**WORK INSTRUCTIONS:**
Restate word for word the line with "Contact information (189, 2375)" and the rest of the listing after it, ending at the final line, and include nothing else.

**DATASET CONTENT:**
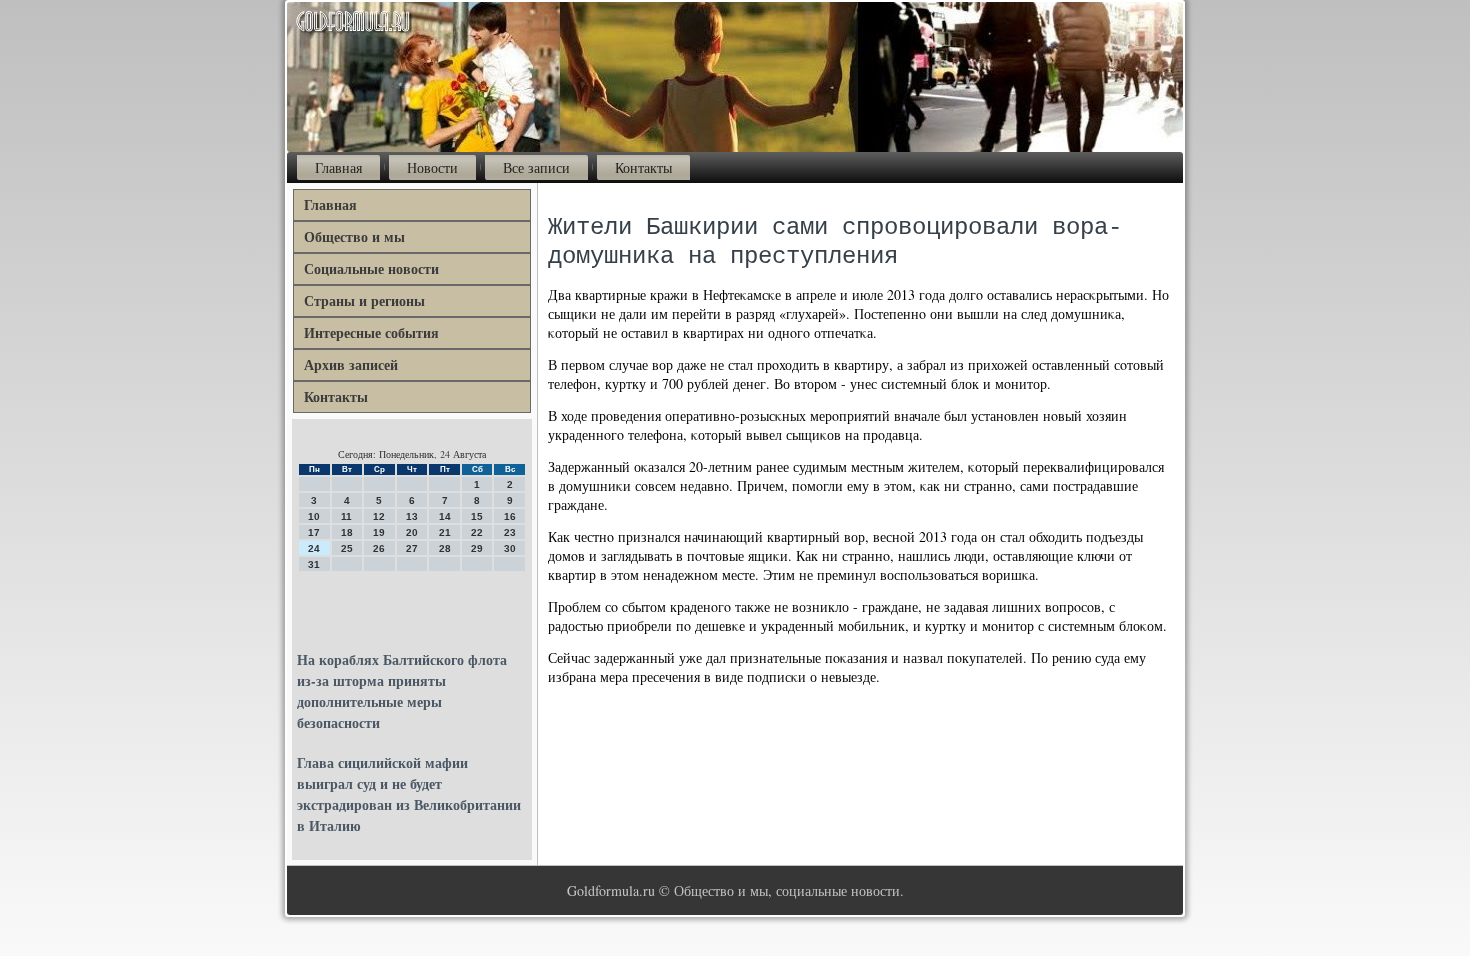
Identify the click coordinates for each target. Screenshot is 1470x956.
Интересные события (371, 332)
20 (412, 532)
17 (314, 532)
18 (347, 532)
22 (477, 532)
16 (510, 516)
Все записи (536, 167)
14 (445, 516)
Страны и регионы (364, 300)
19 (379, 532)
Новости (432, 167)
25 (347, 548)
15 (477, 516)
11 (346, 516)
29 (477, 548)
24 (314, 548)
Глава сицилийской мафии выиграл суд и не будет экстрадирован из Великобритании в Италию (409, 794)
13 (412, 516)
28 (445, 548)
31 (314, 564)
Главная (338, 167)
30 (510, 548)
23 (510, 532)
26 (379, 548)
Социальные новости (371, 268)
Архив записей (351, 364)
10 (314, 516)
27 (412, 548)
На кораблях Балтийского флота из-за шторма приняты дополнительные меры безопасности (402, 691)
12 (379, 516)
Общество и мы (354, 236)
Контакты (643, 167)
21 (445, 532)
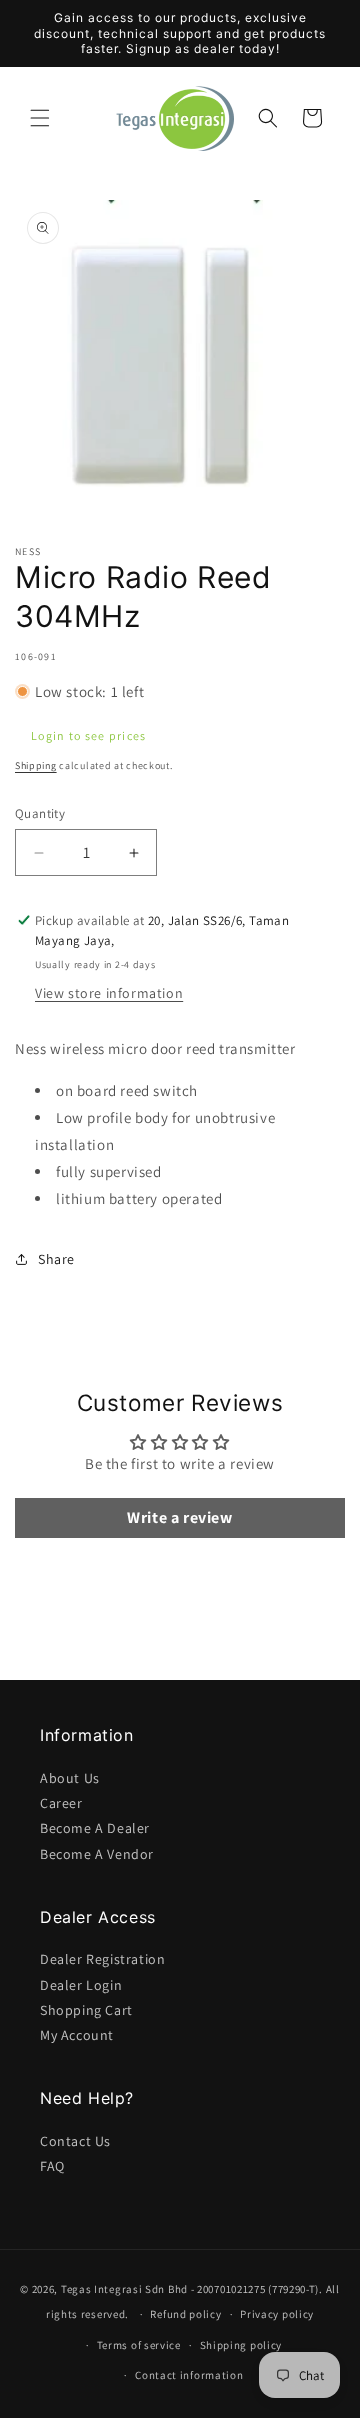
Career (61, 1803)
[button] (40, 118)
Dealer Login (81, 1985)
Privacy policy (277, 2314)
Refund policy (185, 2314)
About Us (70, 1778)
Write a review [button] (179, 1517)
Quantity (40, 813)
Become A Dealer (95, 1828)
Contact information (189, 2375)
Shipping (36, 765)
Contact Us (75, 2141)
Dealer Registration (102, 1959)
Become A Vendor (97, 1854)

**SOLUTION TO THE EXERCISE:**
Contact information (189, 2375)
Shipping (36, 765)
Contact Us (75, 2141)
Dealer Registration (102, 1959)
Become A Vendor (97, 1854)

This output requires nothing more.